The TDR is sometimes compared to a radar installation, the difference being that the medium involved is a transmission line rather than air or free space. The TDR sends an internally-generated pulse down the conductor. If there is a discontinuity or if the transmission line has an open fault, the TDR displays on its front-panel screen the reflected waveform, from which the user can determine the nature of the fault.
The instrument also displays the time taken for the round trip from which the user can deduce the fault. One use for the TDR is to locate discontinuities in printed circuit boards, where traces carrying high-frequency data pulses or RF waveforms are essentially transmission lines. If a trace on a PCB abruptly widens or narrows, the change will show up as an anomaly, causing reflections and data corruption.
The TDR can be used to examine any electrical path. For example, it can check cable on a reel prior to installation or to check out-of-circuit connectors. The optical time domain reflectometer (OTDR) performs similar tests on optical fiber, particularly single mode, often installed as long underground or aerial lines.
If a transmission line is correctly terminated and is of uniform characteristic impedance, the signal will not reflect back to the TDR. Instead, it is absorbed by the termination at the far end. The user can determine the impedance of the line by observing the amplitude of the reflected signal. If the load on the TDR output is purely resistive, the height of the reflected signal as shown in the display varies with the resistance.
TDRs are capable of applying a variety of pulses.

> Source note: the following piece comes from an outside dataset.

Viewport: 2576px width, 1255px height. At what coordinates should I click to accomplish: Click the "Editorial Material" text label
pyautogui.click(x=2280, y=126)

TDR resolution is generally the width of the pulse. A narrow pulse provides better resolution, but is prone to attenuation in long runs due to the fast rise times involved, which are composed of high-frequency components.
Because of its substantial expense, many test facilities may not have a TDR. There is, however, a low-cost alternative that requires an oscilloscope and a signal generator. Additionally, BNC connectors, a length of coax and accurate loads are needed.

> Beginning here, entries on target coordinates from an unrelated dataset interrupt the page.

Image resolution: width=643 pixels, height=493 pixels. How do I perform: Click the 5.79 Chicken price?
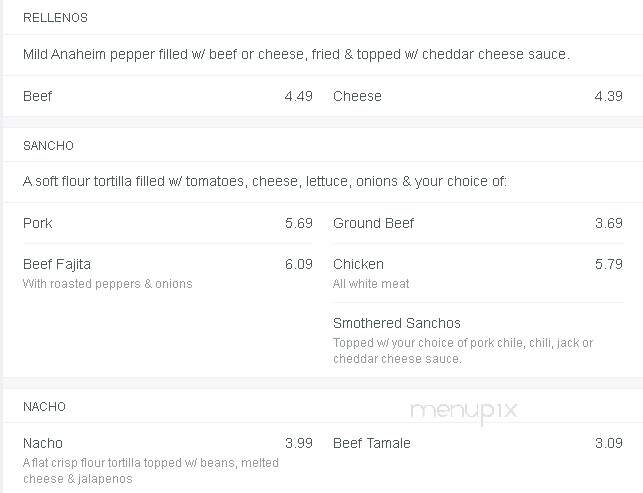point(609,264)
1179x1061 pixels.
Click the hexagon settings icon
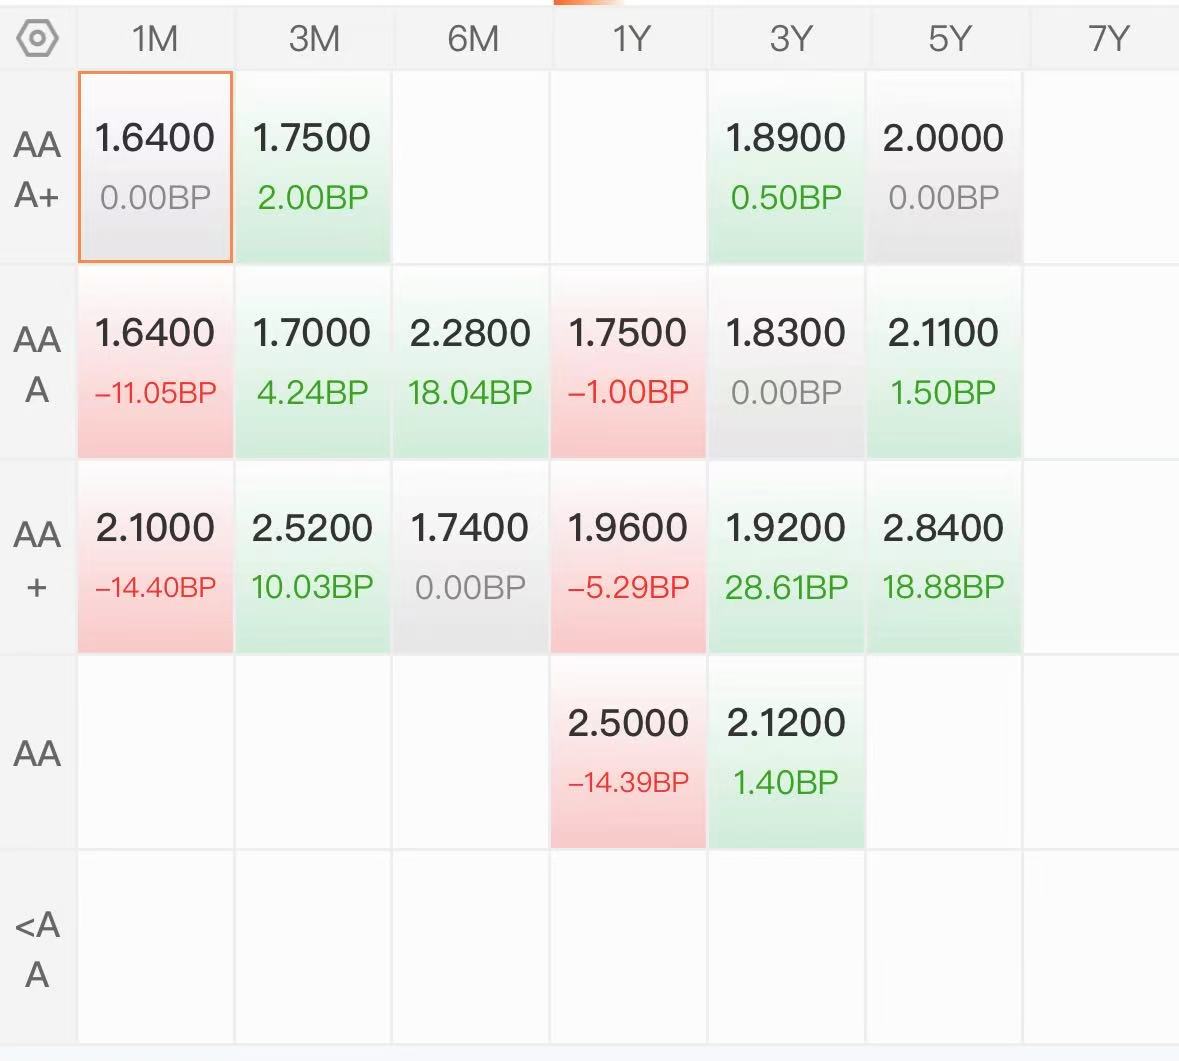38,39
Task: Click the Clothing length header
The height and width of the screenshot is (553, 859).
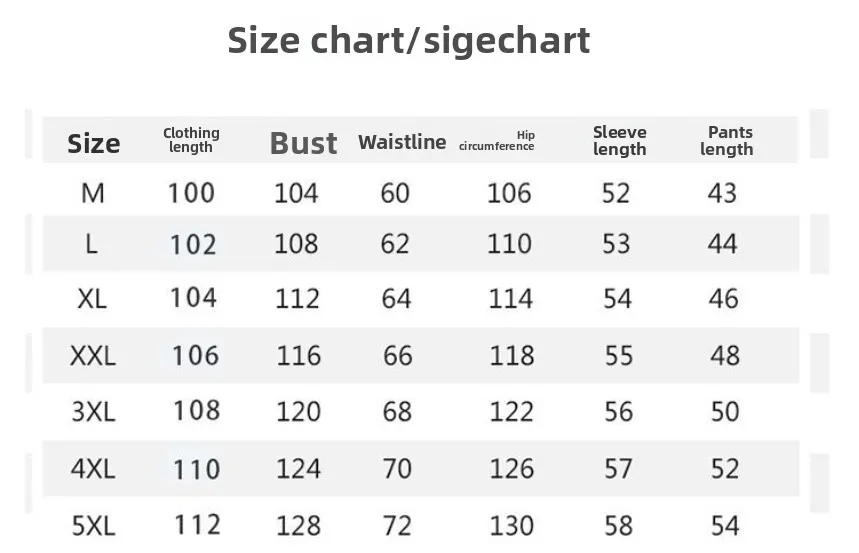Action: coord(191,140)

To get started, the signal generator is connected to the oscilloscope, using a T connector and a short segment of coax. Keep this line short, to avoid introducing error. One end of the T connector goes to the cable under test. So you have the signal generator and cable-under-test connected in parallel through the T connector to an available analog channel input in the oscilloscope. In the signal generator, select a pulse with fast rise time, with an open circuit at the far end of the cable under test. The incident wave and the reflected wave are shown simultaneously relative to the oscilloscope’s Cartesian co-ordinates. Use oscilloscope cursors to measure time delay.
The relative permittivity and permeability of the cable’s dielectric slows signal speed phase velocity, Vp. Phase velocity is
where C is light velocity, μr and εr are cable permeability and dielectric constants. The time tL it takes for the incident signal to travel to the load is
where l is the length of the conductor under test. Because coaxial dielectrics generally have a relative permeability close to one, it is often ignored in phase velocity calculations when coax is the media.

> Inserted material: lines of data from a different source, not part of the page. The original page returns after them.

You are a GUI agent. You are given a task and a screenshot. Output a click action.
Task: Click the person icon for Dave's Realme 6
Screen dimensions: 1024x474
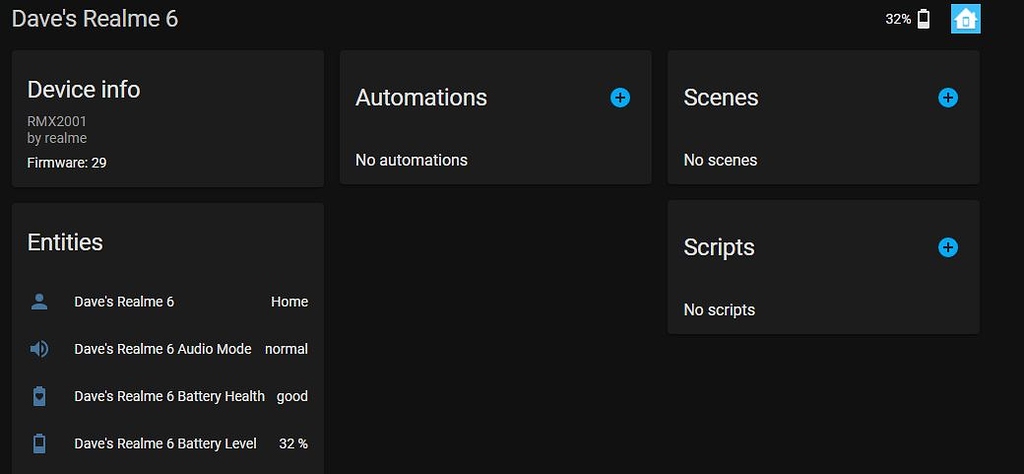39,302
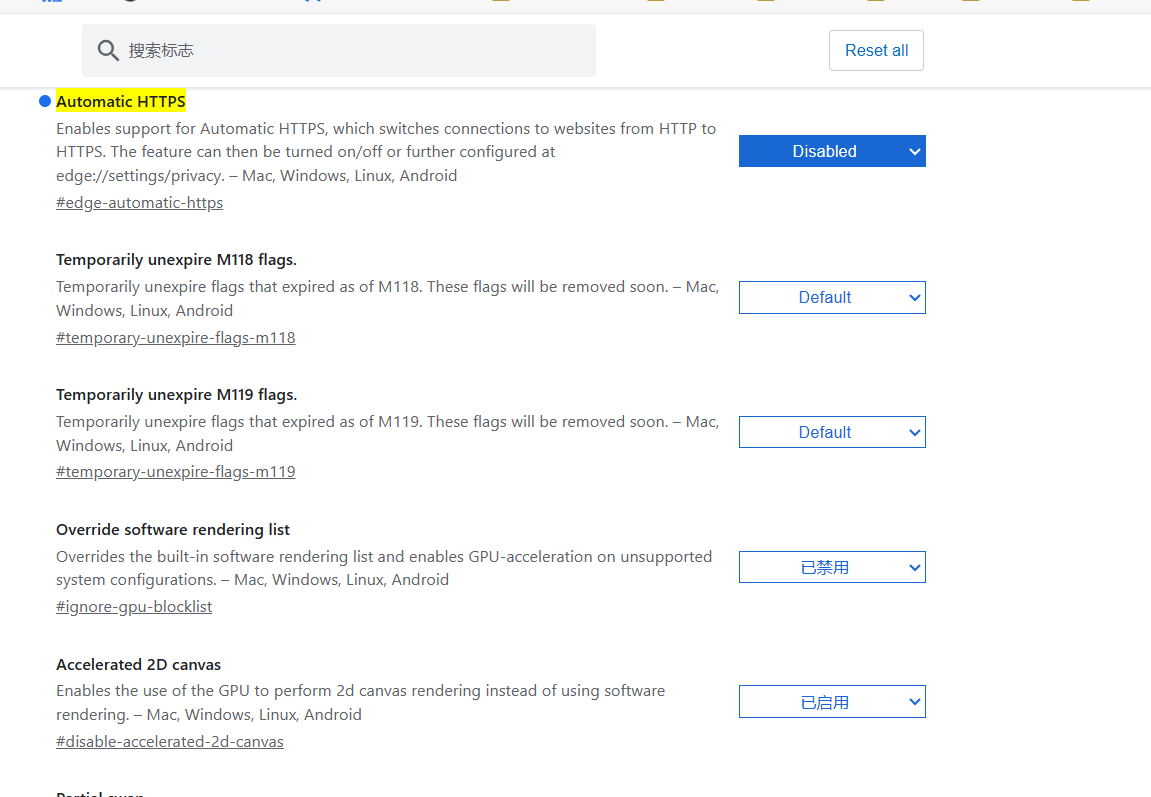
Task: Click the Temporarily unexpire M119 flags heading
Action: [176, 395]
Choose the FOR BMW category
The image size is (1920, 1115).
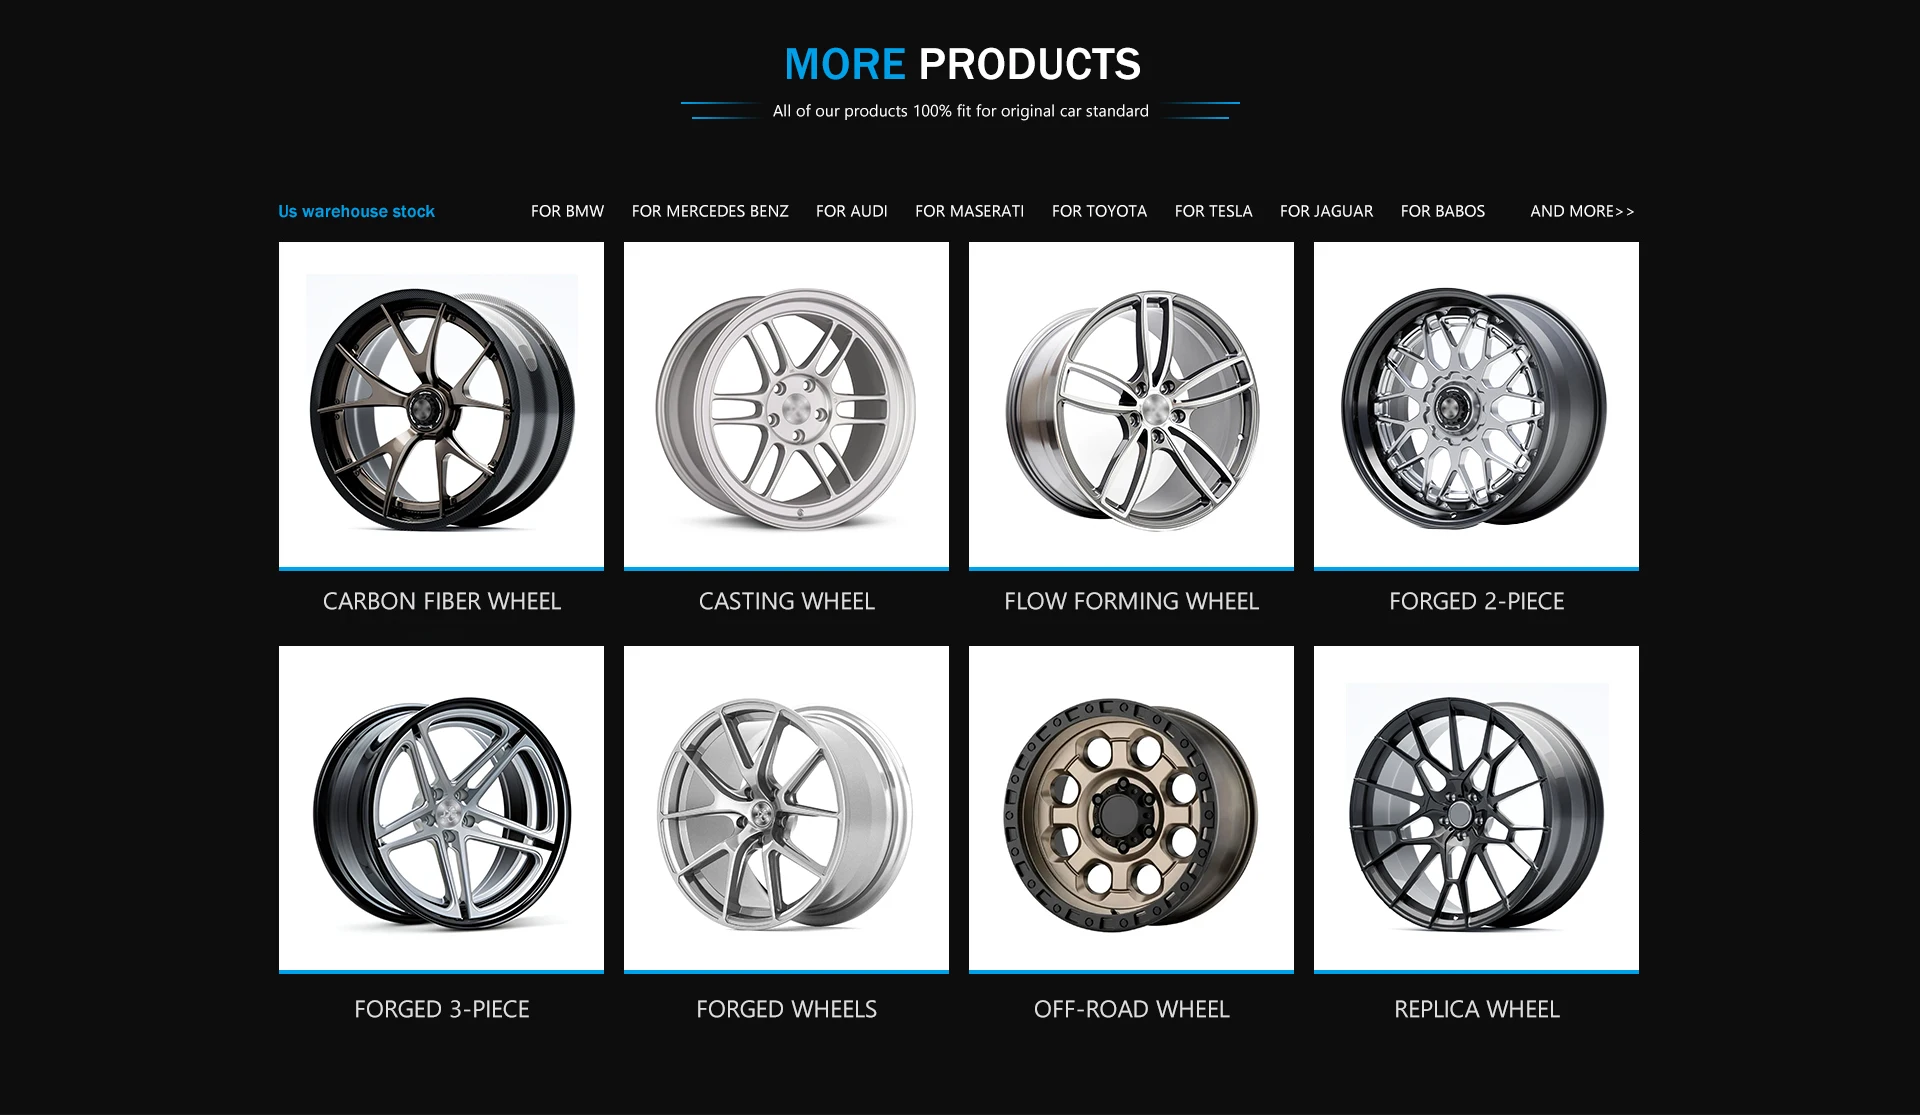tap(567, 211)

In the case where the cable-under-test is unconnected at the other end, the scope displays a waveform that resembles two steps. The incident wave is the bottom step, the reflected wave is the top step. The delay time is the time between the beginning of the first step and the beginning of the second step. Then the cable length is given by the measured delay time multiplied by the previously calculated Vp, of course, making sure units are consistent.
The most basic requirement for TDR is to provide sufficient resolution for locating faults. TDR resolution is set by the rise time of the pulses used. The resolution limit for TDRs is typically defined as half the 10% to 90% risetime or 90% to 10% fall time (depending on whether the TDR response is calibrated with a short or open circuit.
You can figure out the rise time from the frequency of the waveform only when the waveform used is a sine or cosine. In this case, the rise time is approximately one-third of the period of the waveform (the period is the inverse of the frequency). Thus, a 100-Hz sine wave has a rise time of one-one hundredth of a second, or about 3.3 msec. If you use some other kind of waveform, you’ll need to determine rise time via cursors on the scope screen placed at the 10% and 90% points of the pulse edge.
Rise time and resolution limits illustrate where the scope-based approach to TDR runs out of steam. The typical signal generators built into moderately priced scopes typically can generate frequencies up to about 100 MHz. Scopes with faster signal generators tend to be pricey. The rise time of a 100 MHz sine wave is about 3,300 psec. This it probably enough to resolve a fault down to about one meter–multiple faults spaced more closely than about a meter will all look like a single problem. In contrast, the T3SP15D TDR from Teledyne LeCroy lists a rise time of 35 psec and a spatial resolution below 3 mm. This is the kind of resolution necessary for finding faults on traces within densely populated circuit boards.
Thus the home-brew TDR has less accuracy and fewer features that the professional TDR, but it may impress neighbors when you find the break in their buried electrical line.